# 🚀 Quantize classification models for tiny edge deployment 

## Get Pretrained Model

Focoos offers three pretrained classification models in different sizes:

- fai-cls-n-coco  (nano, optimized for Arduino Nicla Vision) 
- fai-cls-s-coco  (small)
- fai-cls-m-coco  (medium)

all models are trained on coco dataset at 224px resolution.

Choose the model size that best fits your accuracy and efficiency needs.

In [None]:
from pprint import pprint

from focoos import ModelManager

model_name = "fai-cls-n-coco"  # you can also take model from focoos hub with "hub://YOUR_MODEL_REF"

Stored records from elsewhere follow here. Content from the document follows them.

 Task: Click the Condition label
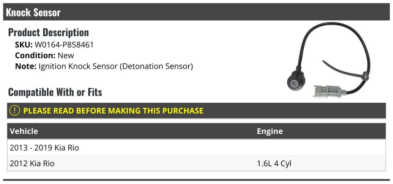[35, 55]
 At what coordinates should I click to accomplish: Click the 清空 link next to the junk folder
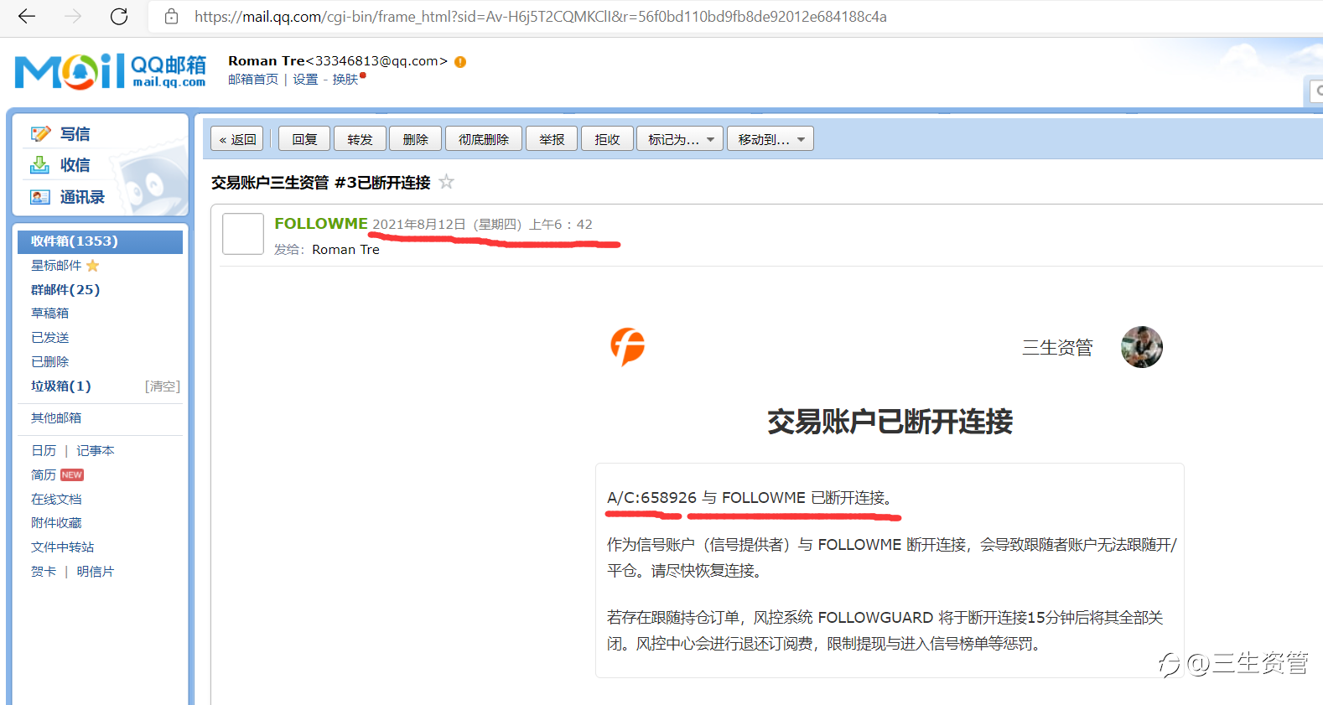tap(163, 386)
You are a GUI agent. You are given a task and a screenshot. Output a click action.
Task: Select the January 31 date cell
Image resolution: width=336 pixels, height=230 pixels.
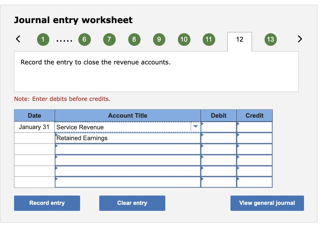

model = ModelManager.get(model_name)
pprint(model.model_info)

## Export as optimized ONNX for edge deployment

For edge deployment, we need to export model to more portable runtime, like onnxruntime.

In [None]:
import os

from PIL import Image

from focoos import ASSETS_DIR, MODELS_DIR, RuntimeType

image_size = 96  # 96px input size

exported_model = model.export(
    runtime_type=RuntimeType.ONNX_CPU,  # optimized for edge or cpu
    image_size=image_size,
    dynamic_axes=False,  # quantization need static axes!
    simplify_onnx=True,  # simplify and optimize onnx model graph
    onnx_opset=18,
    out_dir=os.path.join(MODELS_DIR, "my_edge_model"),
)  # save to models dir

# benchmark onnx model
exported_model.benchmark(iterations=100)

# test onnx model
im = ASSETS_DIR / "federer.jpg"
result = exported_model.infer(im, annotate=True)
Image.fromarray(result.image)

## Quantize exported model to int8 (or uint8)

In [None]:
from focoos.infer.quantizer import OnnxQuantizer, QuantizationCfg

quantization_cfg = QuantizationCfg(
    size=image_size,  # input size: must be same as exported model
    calibration_images_folder=str(ASSETS_DIR),  # Calibration images folder: It is strongly recommended
    # to use the dataset validation split on which the model was trained.
    # Here, for example, we will use the assets folder.
    format="QO",  # QO (QOperator): All the quantized operators have their own ONNX definitions, like QLinearConv, MatMulInteger etc.
    # QDQ (Quantize-DeQuantize): inserts DeQuantizeLinear(QuantizeLinear(tensor)) between the original operators to simulate the quantization and dequantization process.
    per_channel=False,  # Per-channel quantization: each channel has its own scale/zero-point → more accurate,
    # especially for convolutions, at the cost of extra memory and computation.
    normalize_images=True,  # normalize images during preprocessing: some models have normalization outside of model forward
)

quantizer = OnnxQuantizer(input_model_path=exported_model.model_path, cfg=quantization_cfg)
model_path = quantizer.quantize(
    benchmark=True  # benchmark bot fp32 and int8 models
)

## Inference with quantized model on cpu

In [None]:
from focoos import InferModel

quantized_model = InferModel(model_path, runtime_type=RuntimeType.ONNX_CPU)

res = quantized_model.infer(im, annotate=True)
Image.fromarray(res.image)